Differences in bone density, arm mass as well as the “filtering” effects that occur when sound waves travel through soft tissue and joints make many of the locations on the arm distinct.
Software coupled with the sensors can be taught which sound means which location. Different functions, start, stop, louder, softer, can be bound to different locations. The system can even be used to pick up very subtle movements such as a pinch or muscle twitch.
“The wonderful thing about the human body is that we are familiar with it,” said Mr Harrison. “Proprioception means that even if I spin you around in circles and tell you to touch your fingertips behind your back, you’ll be able to do it.”
“That gives people a lot more accuracy then we have ever had with a mouse,” he said.
Early trials show that after a short amount of training the sensor/software system can pick up a five-location system with accuracy in excess of 95%.
Accuracy does drop when 10 or more locations are used, said Mr Harrison, but having 10 means being able to dial numbers and use the text prediction system that comes as standard on many mobile phones.
The prototype developed by the research team sees the sensors enclosed in a bulky cuff. However, said Mr Harrison, it would be easy to scale them down and put them in a gadget little bigger than a wrist watch.
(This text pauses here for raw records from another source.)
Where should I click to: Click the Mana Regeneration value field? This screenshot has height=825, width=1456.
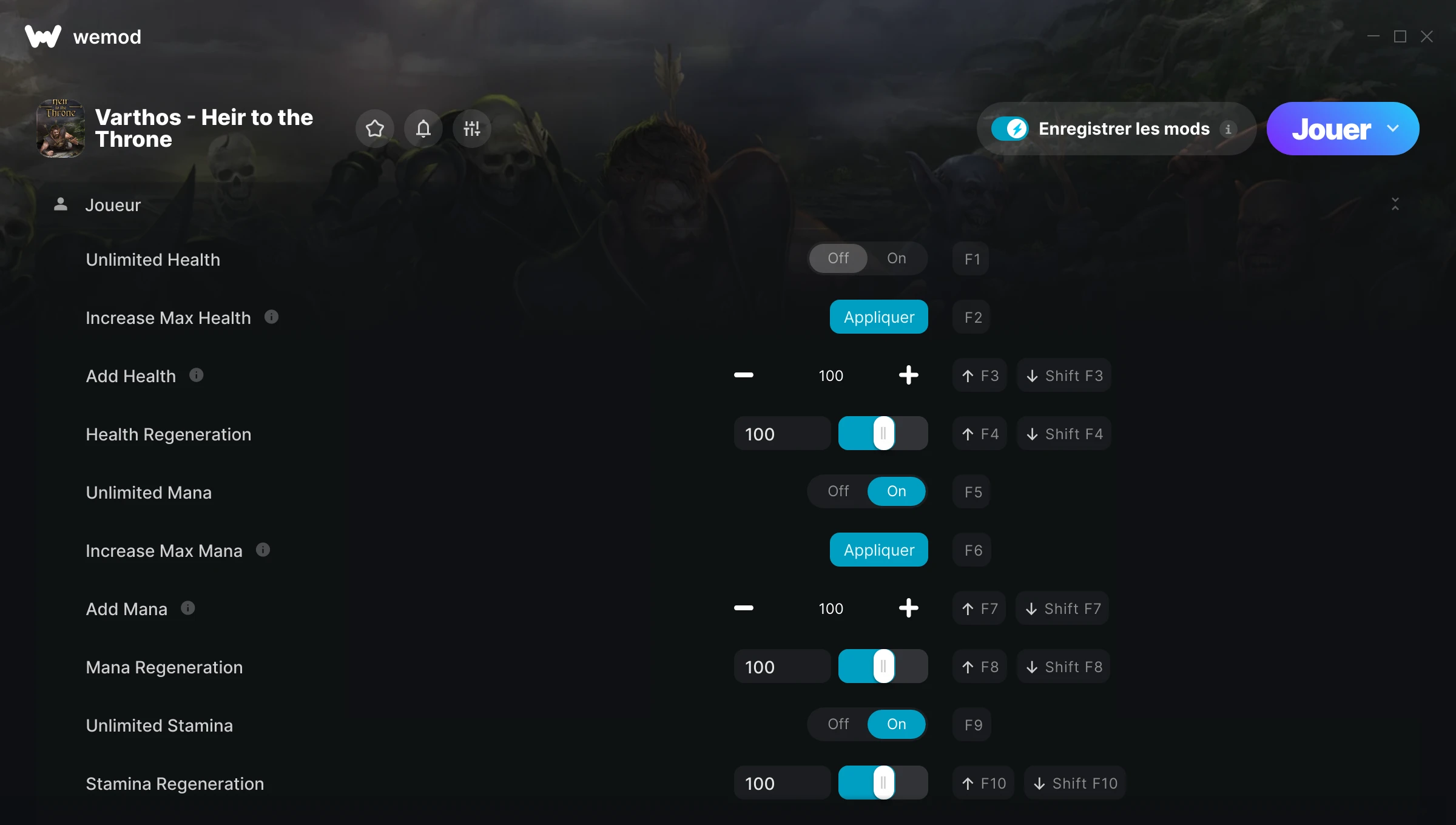(x=782, y=666)
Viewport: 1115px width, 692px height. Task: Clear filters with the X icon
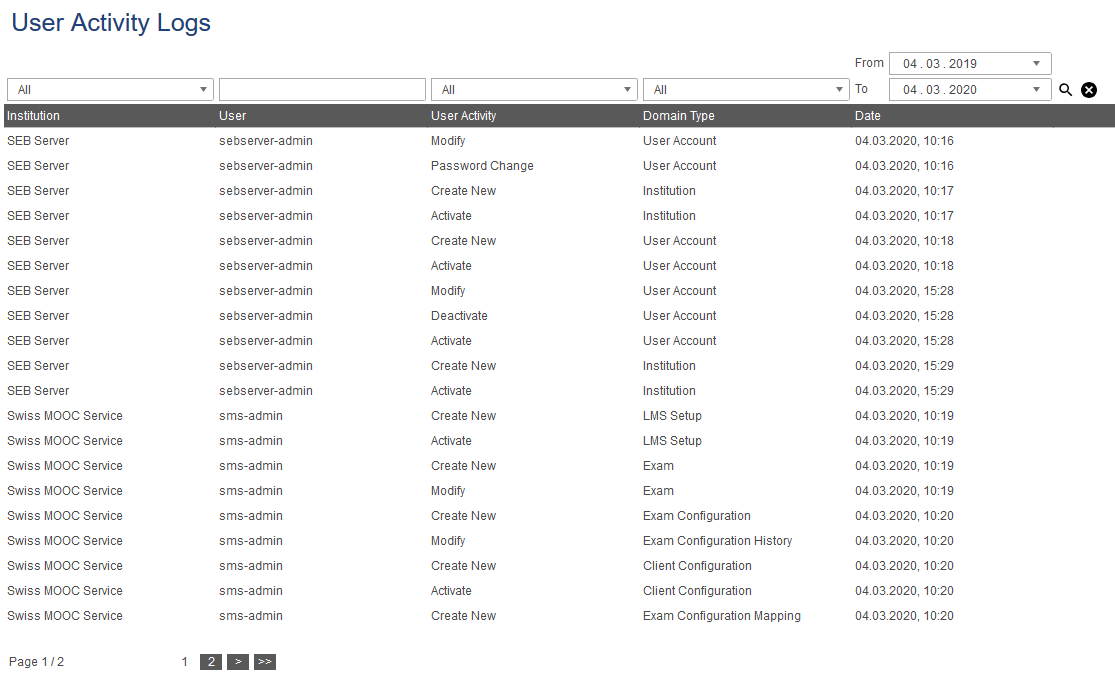tap(1089, 90)
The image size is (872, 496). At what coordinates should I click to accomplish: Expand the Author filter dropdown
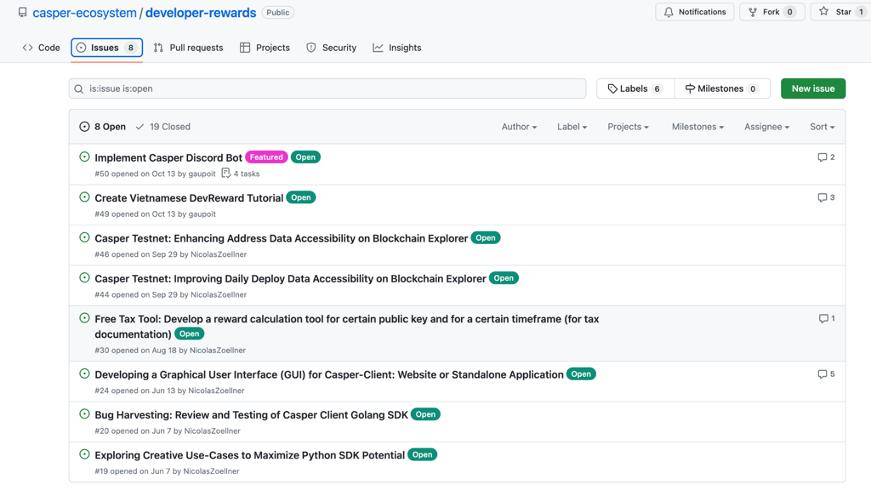(518, 127)
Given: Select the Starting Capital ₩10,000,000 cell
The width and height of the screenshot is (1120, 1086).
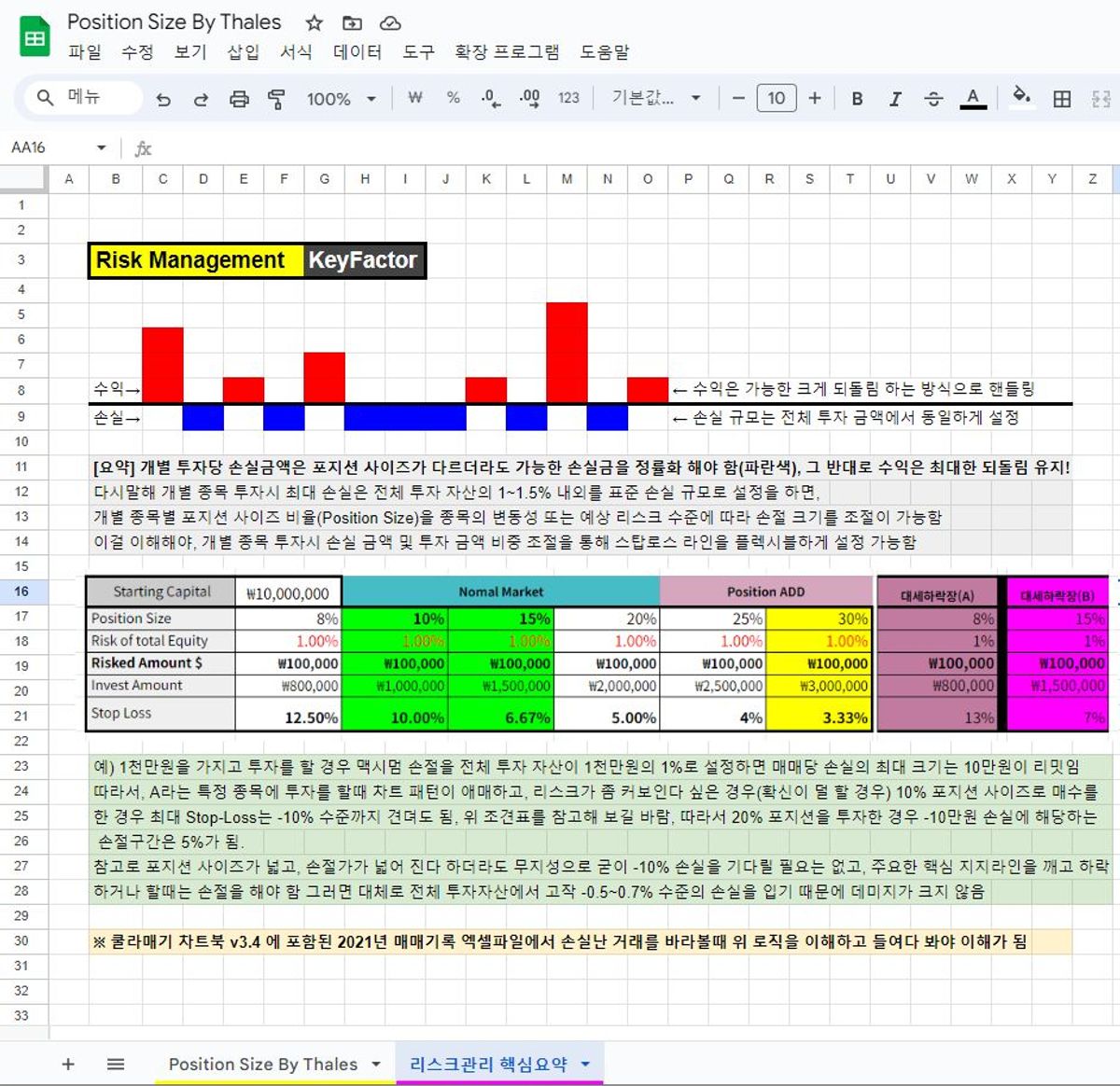Looking at the screenshot, I should [x=287, y=593].
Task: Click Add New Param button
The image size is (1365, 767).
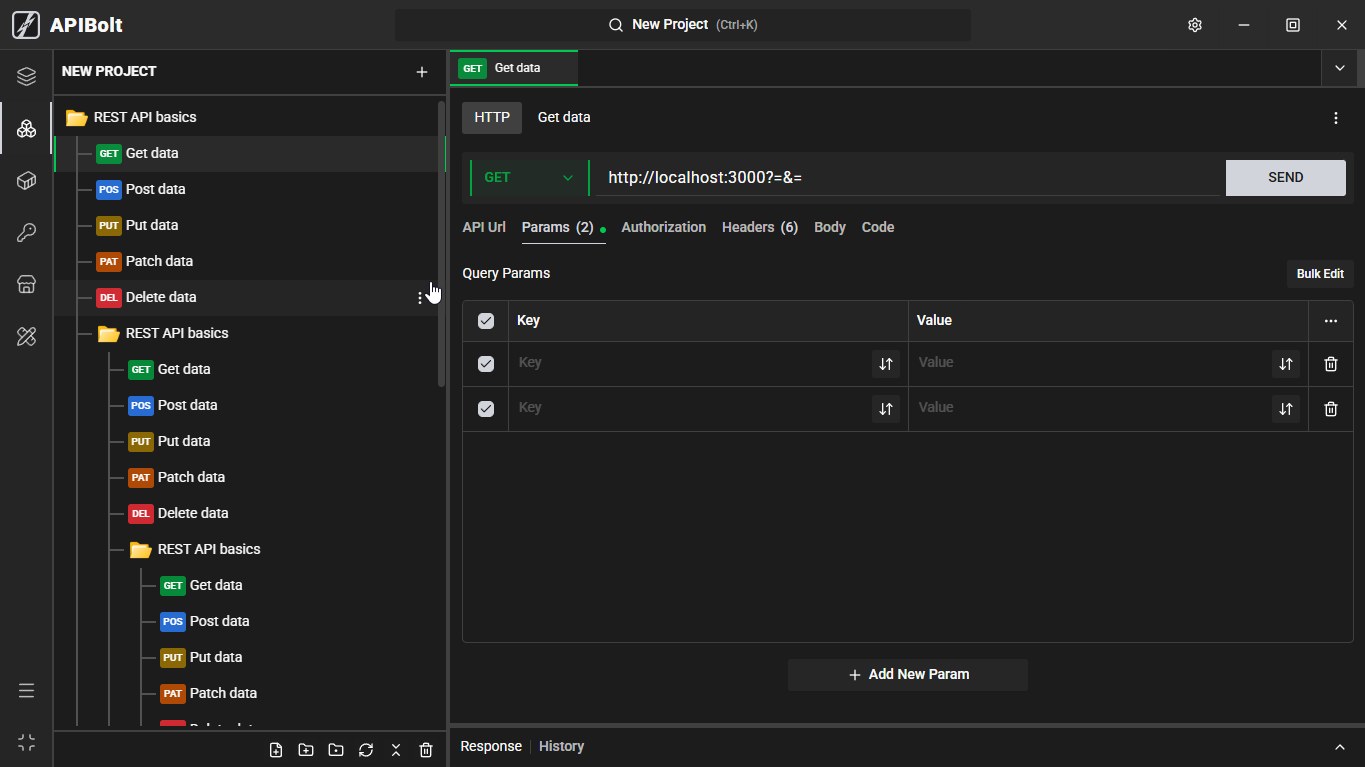Action: pyautogui.click(x=908, y=675)
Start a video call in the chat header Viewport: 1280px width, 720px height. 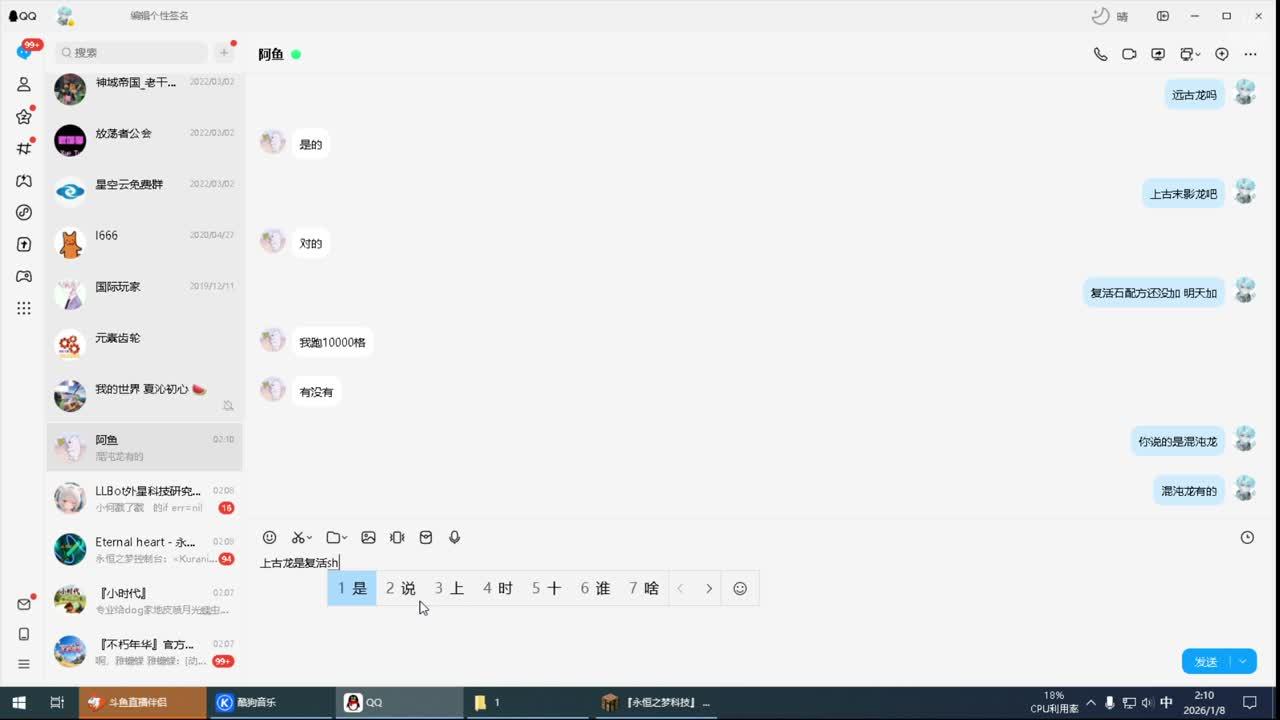coord(1129,54)
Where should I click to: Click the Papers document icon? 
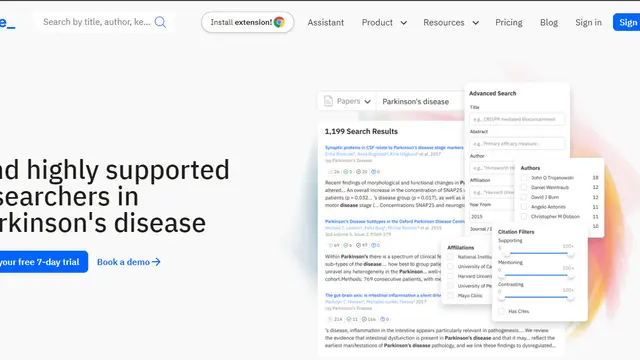click(328, 101)
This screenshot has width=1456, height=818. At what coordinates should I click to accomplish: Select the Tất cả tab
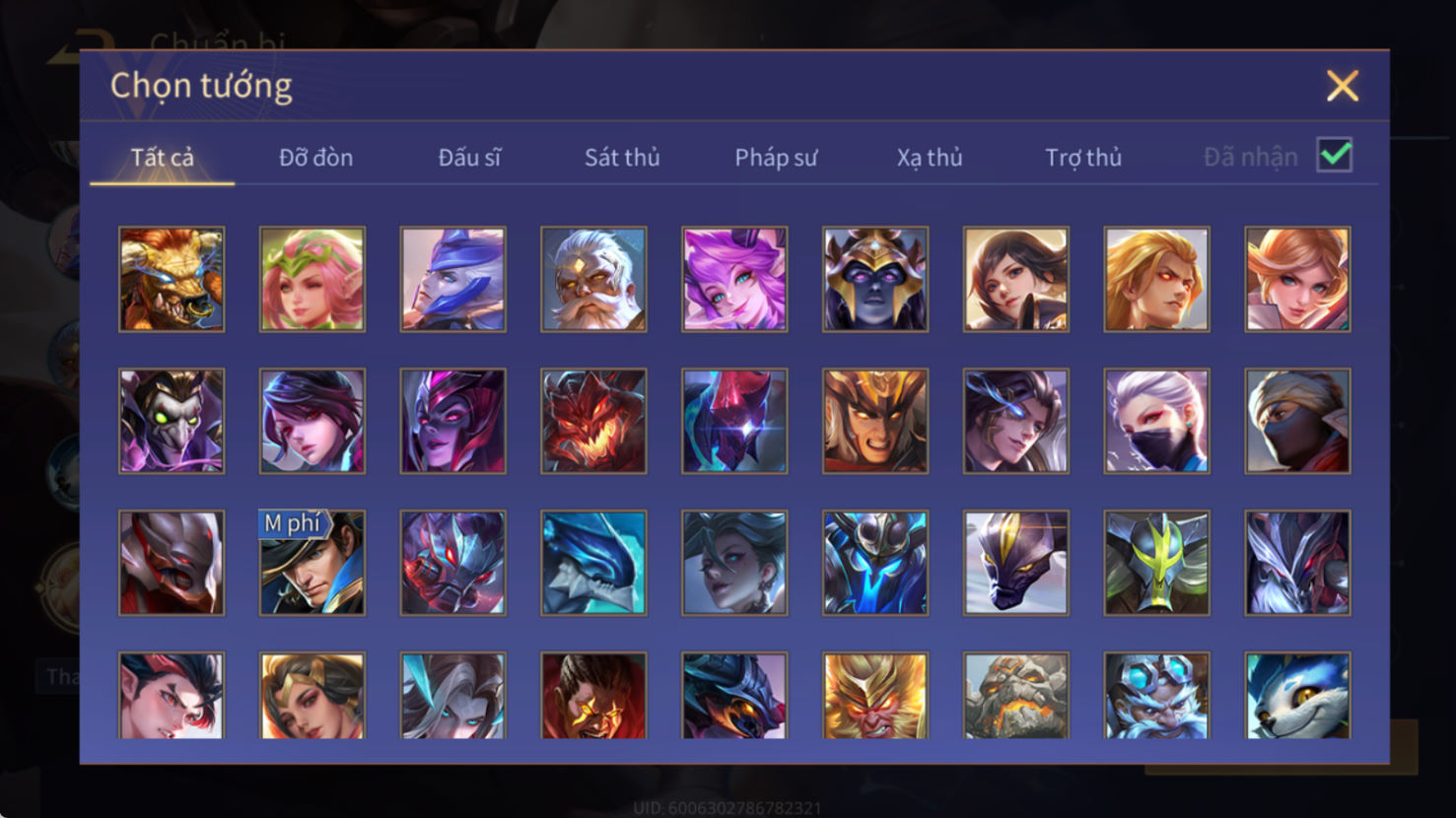163,158
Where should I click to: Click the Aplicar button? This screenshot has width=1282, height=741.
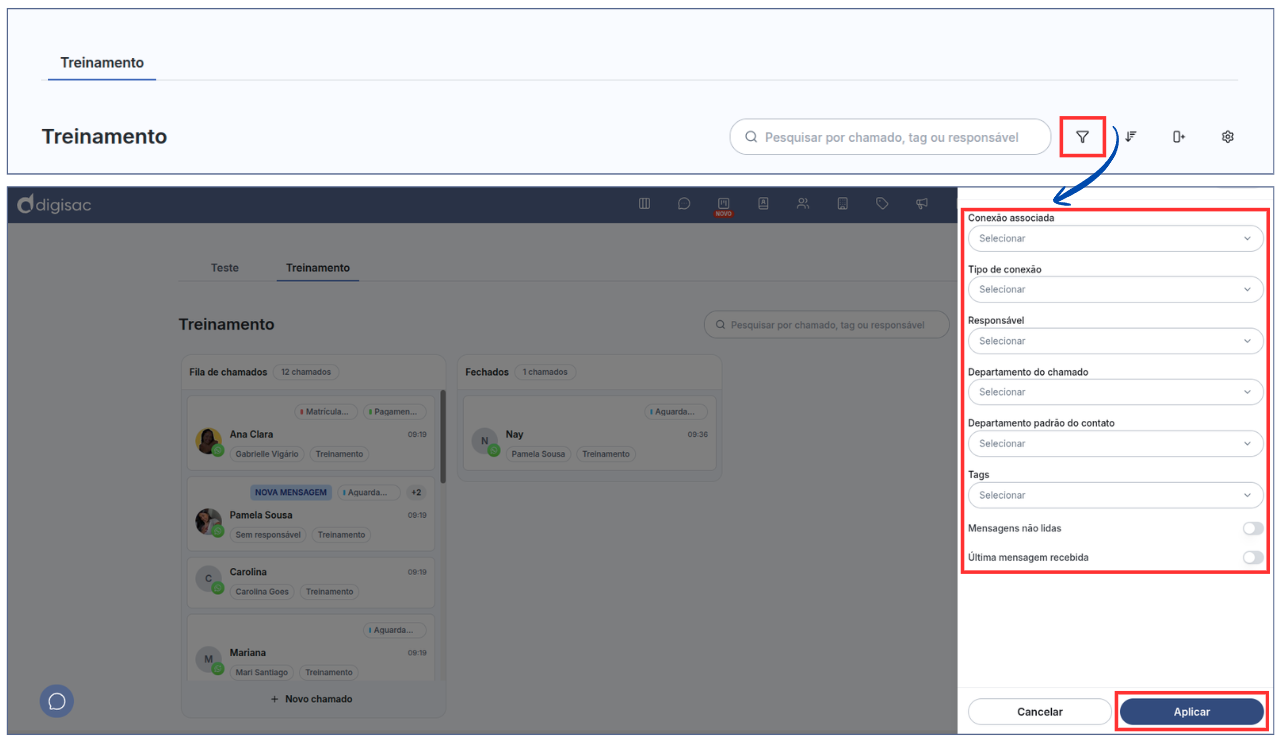[1191, 712]
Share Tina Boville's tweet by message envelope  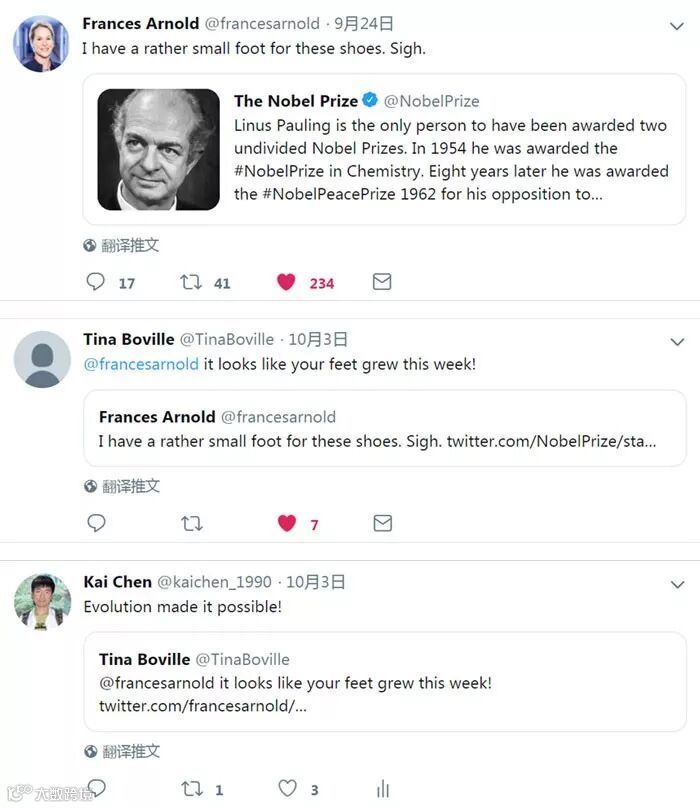coord(382,523)
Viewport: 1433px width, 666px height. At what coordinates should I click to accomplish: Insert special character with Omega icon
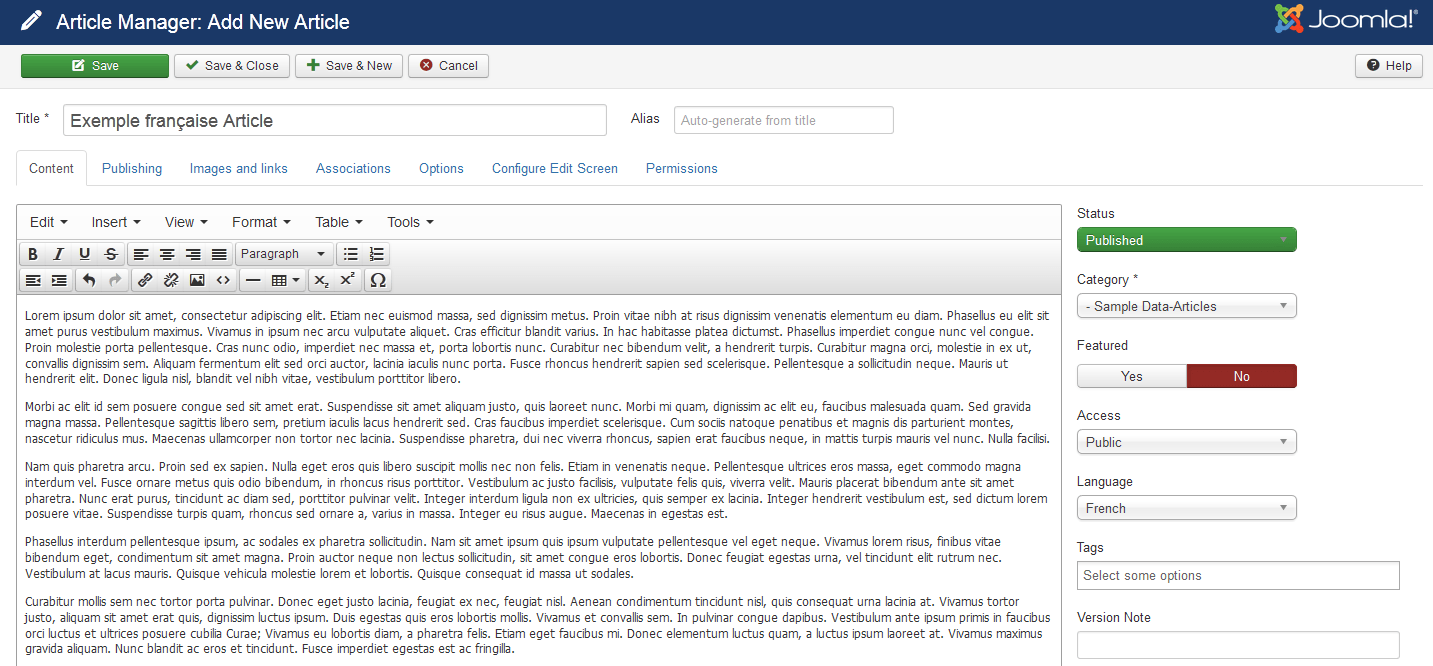pos(378,280)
Mr Harrison said he envisages the device being used in three distinct ways.
The sensors could be coupled with Bluetooth to control a gadget, such as a mobile phone, in a pocket. It could be used to control a music player strapped to the upper arm.
Finally, he said, the sensors could work with a pico-projector that uses the forearm or hand as a display surface. This could show buttons, a hierarchical menu, a number pad or a small screen. Skinput can even be used to play games such as Tetris by tapping on fingers to rotate blocks.
Mr Harrison would not be drawn on how long it might take Skinput to get from the lab to a commercial product. “But,” he said, “in the future your hand could be your iPhone and your handset could be watch-sized on your wrist.”